Elena Kratter und Fabian Recher sind die ersten Menschen mit Beeinträchtigung in der Spitzensport Rekrutenschule.

«Kompanie, Achtung!», heisst es bei strömendem Regen am frühen Morgen in der Spitzensport-RS in Magglingen. Die 40 Rekrutinnen und Rekruten stehen sofort stramm – die Arme gerade nach unten. Darunter sind auch die Paralympics-Teilnehmenden Elena Kratter und Fabian Recher.

Nach dem Frühstück fährt die Kompanie nach Wangen an der Aare. Dort muss die Uniform und weiteres Material abgeholt werden. Für die Kleider werden Kopf, Taille, Arm- und Beinlänge gemessen. Die Ausgehuniform wird anpropiert und allenfalls mit einer Nähmaschine angepasst, damit alles sitzt.

Auch im normalen Leben ist es eine Challenge, passende Schuhe zu finden
Autor: Fabian Recher Spitzensport-Rekrut

Einzig die passenden Schuhe zu finden ist für Fabian Recher etwas komplizierter als bei anderen. «Auch im normalen Leben ist es eine Challenge, passende Schuhe zu finden», sagt Recher. «Weil ich kleinere Füsse habe als andere und sie nicht so beweglich sind.»

Mann im Rollstuhl, daneben knieender Mann
Legende: Ausrüstung fassen: Fabian Recher hat Mühe passende Schuhe zu finden.
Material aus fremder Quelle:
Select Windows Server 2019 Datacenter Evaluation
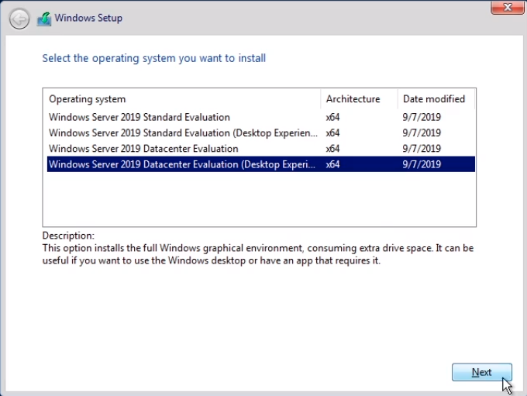Image resolution: width=527 pixels, height=396 pixels. click(x=261, y=149)
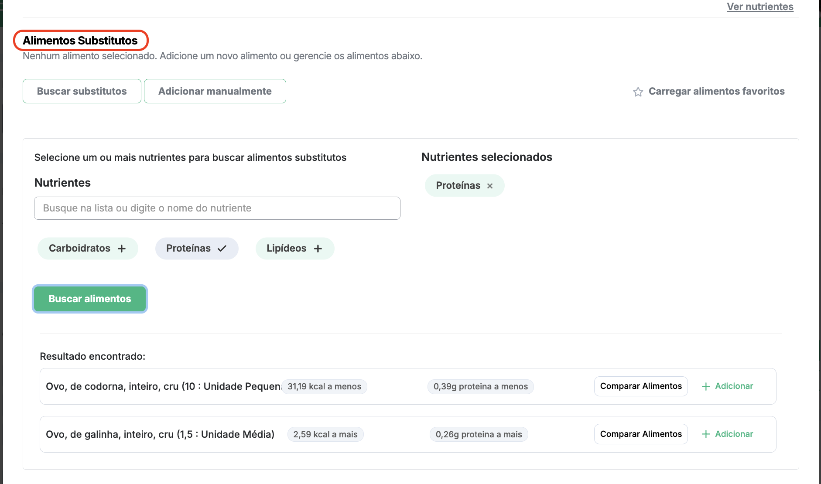821x484 pixels.
Task: Click checkmark icon on Proteínas chip
Action: tap(222, 249)
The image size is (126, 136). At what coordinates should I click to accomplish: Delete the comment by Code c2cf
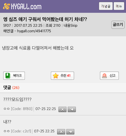[61, 132]
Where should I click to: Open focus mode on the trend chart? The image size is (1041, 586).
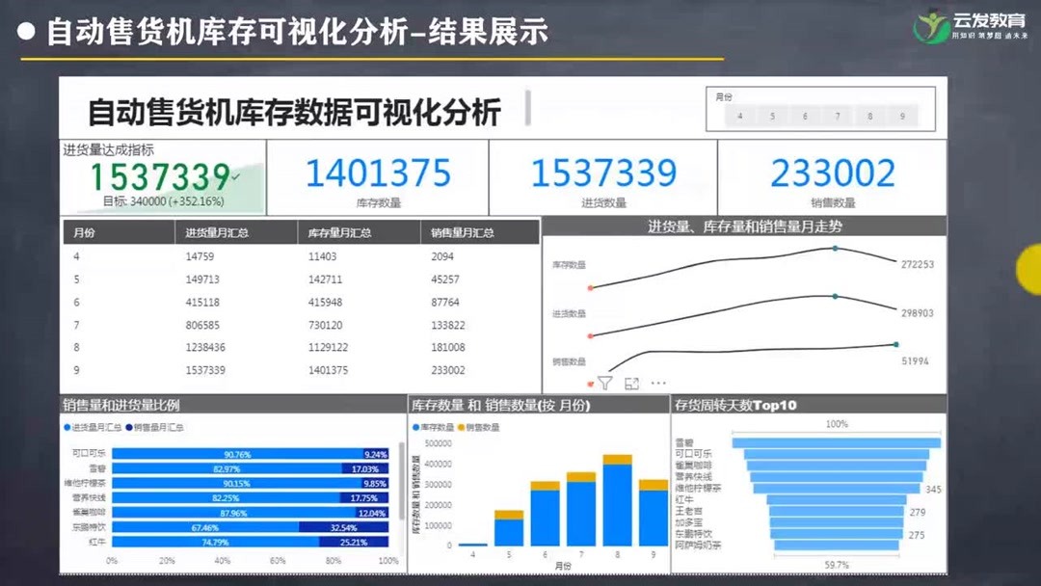point(631,383)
SRF

Zur gleichen Zeit erhält Elena Kratter bereits den Tarnanzug und übt nun mit den anderen Rekrutinnen die Dienstgrade. «Wir haben Prüfungen Ende Woche, deshalb ist es besser etwas zu lernen. Ausserdem ist es gut, um die Wartezeit zu überbrücken», sagt Kratter und lächelt.

Die Beeinträchtigungen

Box aufklappen Box zuklappen

Elena Kratters rechter Unterschenkel wurde kurz nach der Geburt amputiert. Seit klein auf lebt sie mit einer Prothese. Fabian Recher bewegt sich im Rollstuhl fort. Er wurde als erstes europäisches Baby mit einem offenen Rücken vor seiner Geburt im Mutterleib operiert.
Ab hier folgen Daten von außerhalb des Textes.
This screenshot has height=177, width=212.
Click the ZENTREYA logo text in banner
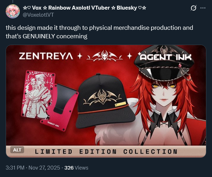click(46, 56)
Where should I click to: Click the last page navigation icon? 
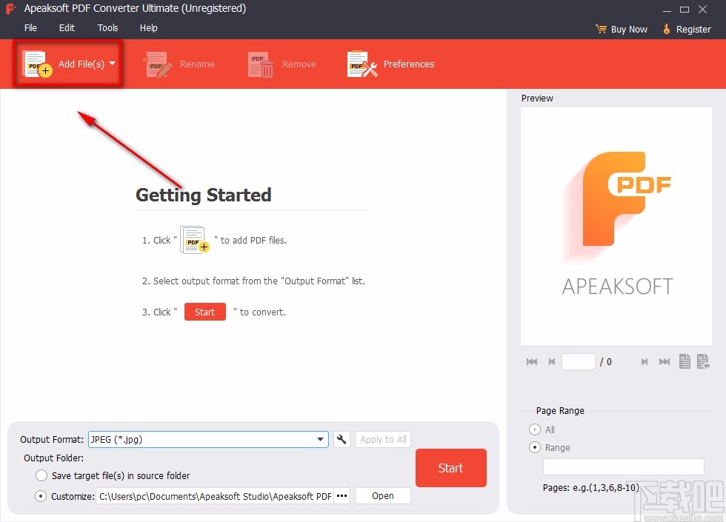665,361
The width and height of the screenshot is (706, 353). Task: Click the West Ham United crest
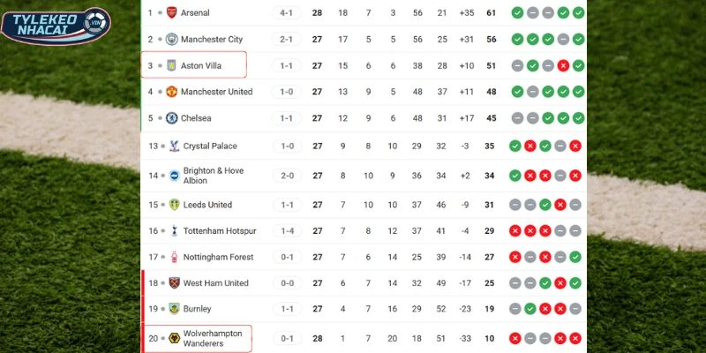coord(175,283)
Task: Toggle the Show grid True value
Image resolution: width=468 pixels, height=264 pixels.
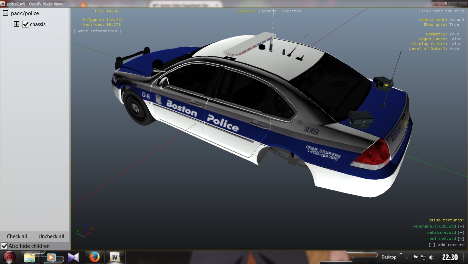Action: pos(454,25)
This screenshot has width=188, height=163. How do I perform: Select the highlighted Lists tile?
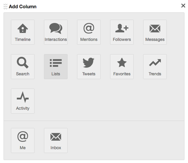[56, 67]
Zeit zum Warten hat die 25-Jährige in ihrem Alltag weniger. Sie trainiert jeden Tag, wenn es ihre Arbeit als Prothesen-Technikerin zulässt. 2019 wechselte Kratter vom Skisport in die Leichtathletik.

Blonde, junge Frau in rotem Trainer lächelt und hält eine bronzene Medaille vor ihre Brust
Legende: An ihrer ersten Paralympics in Tokio holt sich Elena Kratter gleich Bronze im Weitsprung. Keystone

Dank der Spitzensport RS habe sie die Möglichkeit sich voll und ganz auf den Sport zu konzentrieren. Kratter sagt: «Für mich ist es eine riesige Chance vier Monate lang professionell zu trainieren und vom Sport zu leben.»
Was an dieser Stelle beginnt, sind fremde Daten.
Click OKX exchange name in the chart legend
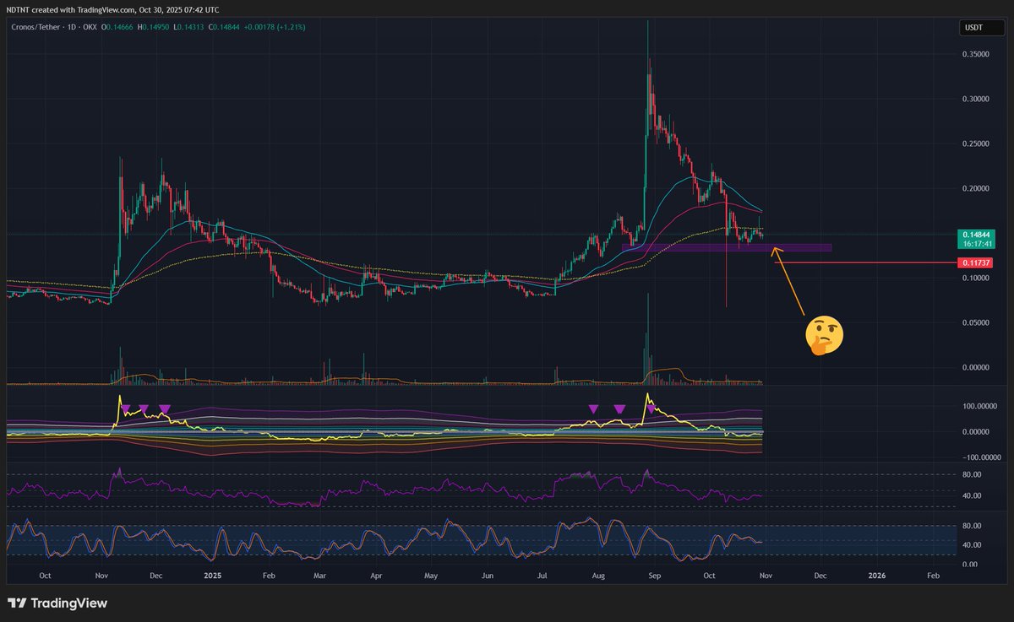This screenshot has width=1014, height=622. [x=91, y=26]
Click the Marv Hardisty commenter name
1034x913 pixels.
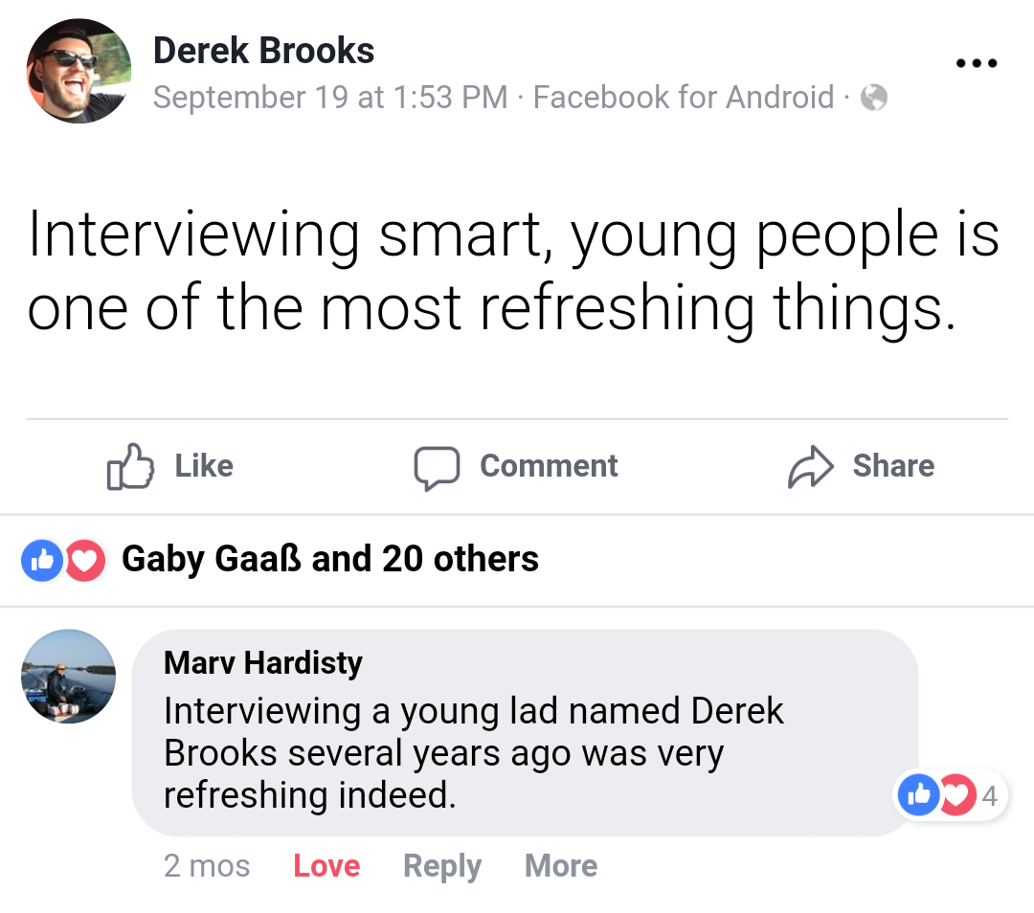pyautogui.click(x=263, y=662)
Auch Fabian Recher muss Arbeit und Sport unter einen Hut bringen. Der zweifache Schweizermeister im Handbike fuhr an seinen ersten Paralympics zwei Diplome ein.

Liege-Velo mit Handtreten
Legende: Fabian Recher mit seinem Handbike an den Paralympics in Tokio. Keystone

Neben dem Sport arbeitet der 22-Jährige als Kaufmann.«Es war immer eine grosse Herausforderung zwischen Schule, Arbeit und sonstigen Verpflichtungen. Nun steht der Sport an erster Stelle.»

Nur ein Schritt in die richtige Richtung

Dass Menschen mit Beeinträchtigung, jetzt die Spitzensport RS absolvieren dürfen, ist für Maya Graf ein Schritt in die richtige Richtung. Doch der Co-Präsidentin von Inclusion Handicap, dem Dachverband der Behinderten-Organisationen in der Schweiz dauerte es viel zu lange.

Die Armee muss in allen Bereichen offen sein für Menschen mit Behinderungen, nicht nur im Spitzensport.
Autor: Maya Graf Co-Präsidentin Inclusion Handicap

Und Graf fordert: «Die Armee muss in allen Bereichen offen sein für Menschen mit Behinderungen, nicht nur im Spitzensport.» Denn das Militär habe eine Vorbildfunktion. «Wir brauchen Inklusion in allen Gesellschaftsbereichen.»

Umdenken in der Armee

Der Chef der Rekrutierung der Armee, Mathias Müller, entgegnet: Immer, wenn jemand mit Einschränkungen ins Militär möchte, tue man alles, um dies zu ermöglichen. Aber es gebe bisher fast keine Anfragen.

Müller vermutet, der Grund sei, dass Menschen mit einem Behinderungsgrad von über 40 Prozent gar keinen Dienst leisten müssten. Somit müssten sie auch keinen Wehrpflichtersatz zahlen. «Die brauchen schon enorm Motivation, um freiwillig ins Militär zu gehen.»

Vor rund vier Jahren wollte ich schon in die Spitzensport RS, da sagte man mir: keine Chance!
Autor: Fabian Recher Spitzensport-Rekrut

Fabian Recher meldete sich bereits früher. «Vor rund vier Jahren wollte ich schon in die Spitzensport RS, da sagte man mir: keine Chance!» Offensichtlich fand ein Umdenken in der Armeeführung statt. Und die ersten Tage zeigen, mit ein bisschen Flexibilität scheint es zu funktionieren.

Recher ist jedenfalls zufrieden mit dem RS-Start. Er sagt: «Besonders geblieben ist mir, das Ausmessen der Kleider, weil nicht gerade alles sofort gepasst hat. Aber wir fanden immer eine Lösung.» Auch Kratter gefällt es bisher. «Die ersten Tage waren sehr spannend. Das ist natürlich alles neu und ungewohnt, aber es macht Spass.» Ein vielversprechender Start, dass Menschen mit Beeinträchtigung künftig auch im Militär nicht die Ausnahme sein müssen.